In this scenario, your escape plan would go as such: (Much of this procedure was advised in Popular Mechanics by University of Manitoba’s Gordon Geisbrecht, who trains law enforcement officers on underwater-vehicle escape.)
Unbuckle before doing anything else (even before you try dialing 911). If your buckle is stuck, cut it with the autoXscape.
The experts at Ingear explain, “Remove the tool’s tail cap to expose the cutter. Pull the seatbelt taut with one hand. Hold it tightly. With the other hand, firmly grip the tool and press the blade’s edge (recessed in its protective housing) against the nearer edge of the seatbelt. With the seatbelt still taut, forcibly pull the blade across the belt at a diagonal angle, away from you.”
Next step in the escape procedure: Roll down the windows instead of trying to open the doors (the weight from the water pressure will be too much). Opening the door also lets in more water into the sinking car.
If you can’t roll the window down (because the electronically-controlled circuits have been fried), break the window using the pointed end of the autoXscape. But while the exterior smash point (at the tip of the tail cap) is very effective, the stronger of two glass-breakers is the stout point inside the tool’s tail cap. Firmly grasp the tool and aim the point at a corner (not the center) of a side or rear window. Forcibly strike the window’s corner, repeatedly if necessary, until it breaks.
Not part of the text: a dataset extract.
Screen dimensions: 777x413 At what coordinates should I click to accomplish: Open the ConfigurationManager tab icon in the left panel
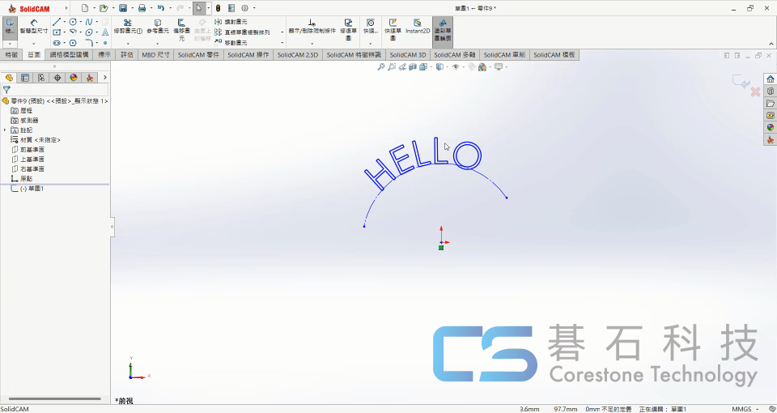pos(41,77)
You probably won’t be wearing gloves, so expect to cut up your hands in the process.
Geisbrecht suggests you have 30 seconds to do this until the car is submerged, and emphasized the importance of having these tools within reach to act quickly.
Once you’re out. Use the high-beam, 135 lumen flash light to signal help.
The whole point of the autoXscape is to increase your response time to an emergency. In fact, the tool came about as a response to Beijing’s record-breaking flooding in 2012. In a single weekend, 79 lives were lost to the flooding.
Meanwhile in the U.S., there have been petitions requesting that the National Traffic Safety Administration (NHTSA) require every vehicle to be equipped with at least an emergency glass breaking tool. However these pleas have failed to secure any new standards.
So instead of being reactive, spend the $60 on a wicked high quality emergency auto tool and count yourself lucky if it was $60 never used.